Artificial-Intelligence

We are all AI free data workers

We are all AI free data workers | itkovian

Chandhiramowuli tells me about a case where a data annotator in India had to distinguish between images of soda bottles and pick out the ones that looked like Dr. Pepper. But Dr. Pepper is not a product that is sold in India, and the onus was on the data logger to figure that out.

The expectation is that the annotators understand the values ​​that are important to the company, says Chandhiramowuli. “They’re not just learning about these distant, distant things that are absolutely meaningless to them, they’re also trying to figure out not just what other contexts are, but what are the priorities of the system they’re building,” he says.

Indeed, we are all data workers for big tech companies, whether we are aware of it or not, say researchers from the University of California, Berkeley, the University of California, Davis, the University of Minnesota and Northwestern University in a new card presented to the FAccT.

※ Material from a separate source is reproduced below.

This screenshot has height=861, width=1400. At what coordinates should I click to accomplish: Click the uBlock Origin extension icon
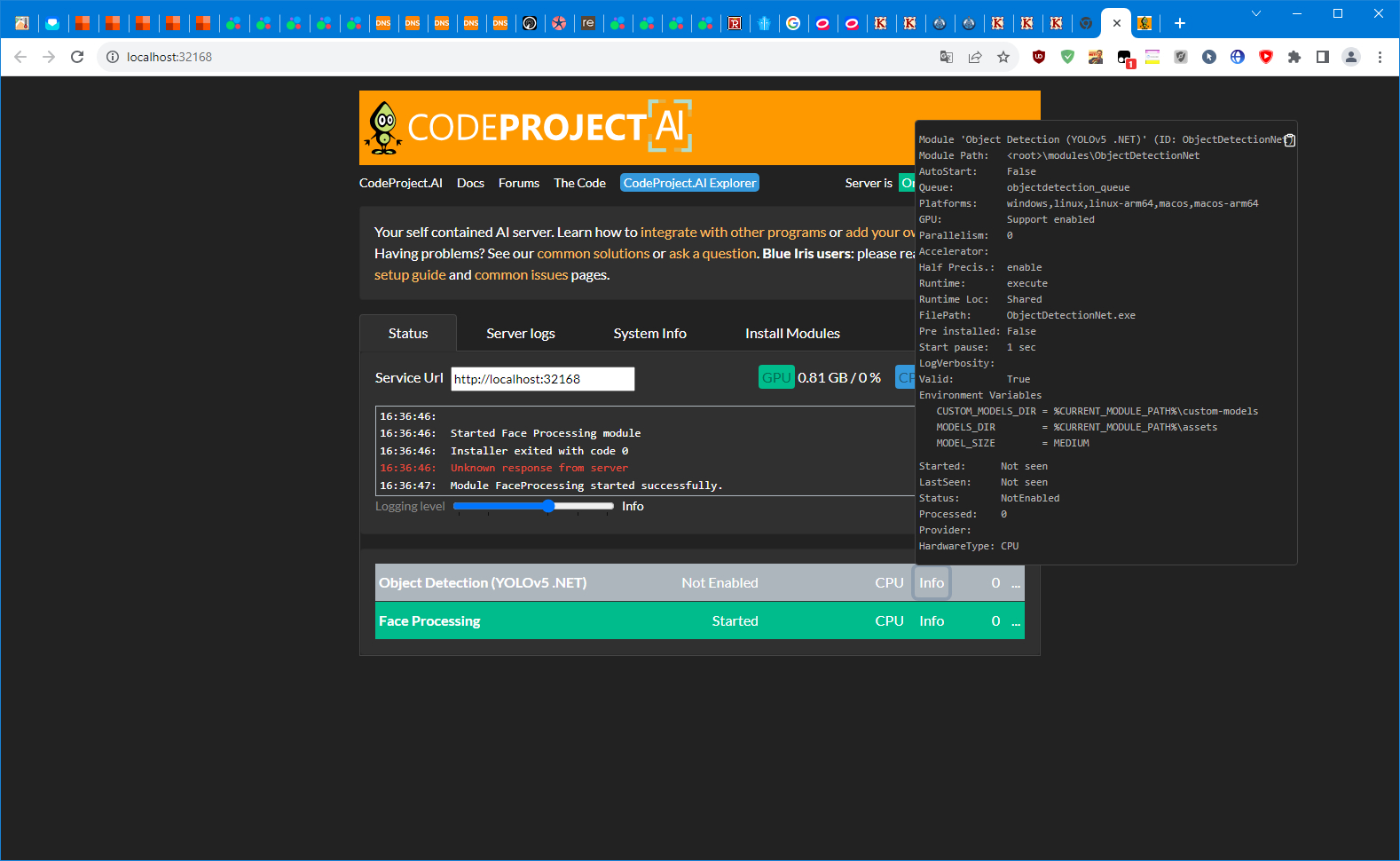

AI models of text and images are trained using huge datasets that have been pulled from the internet. This includes our personal data and the copyrighted works of artists, and that data we created is now forever part of an AI model built for a business to make money. We unknowingly contribute our work for free by uploading our photos to public sites, upvoting comments on Reddit, tagging images on reCAPTCHA, or searching online.

Right now, the balance of power is heavily weighted in favor of some of the biggest tech companies in the world.

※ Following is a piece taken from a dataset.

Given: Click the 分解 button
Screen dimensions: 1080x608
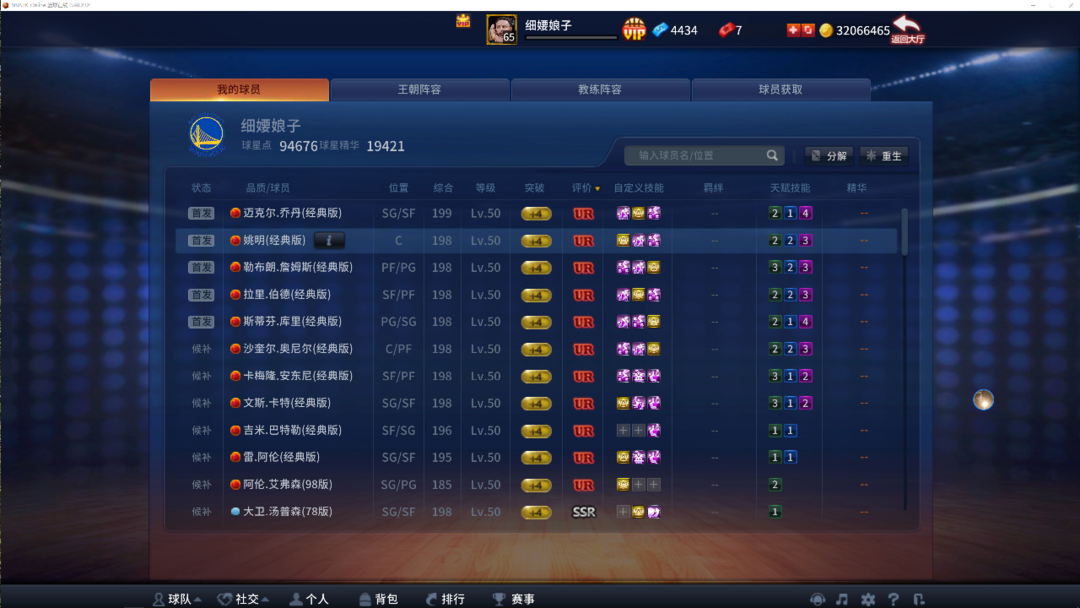Looking at the screenshot, I should pos(829,156).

To change that, we need a data revolution and regulation. The researchers argue that one way people can take control of their online existence is by supporting transparency around how data is used and by finding ways to give people the right to offer feedback and share revenues from using their data. data.

While this data work forms the backbone of modern AI, data work remains chronically undervalued and invisible around the world, and wages remain low for annotators.

“There is absolutely no recognition of what the contribution of data work is,” says Chandhiramowuli.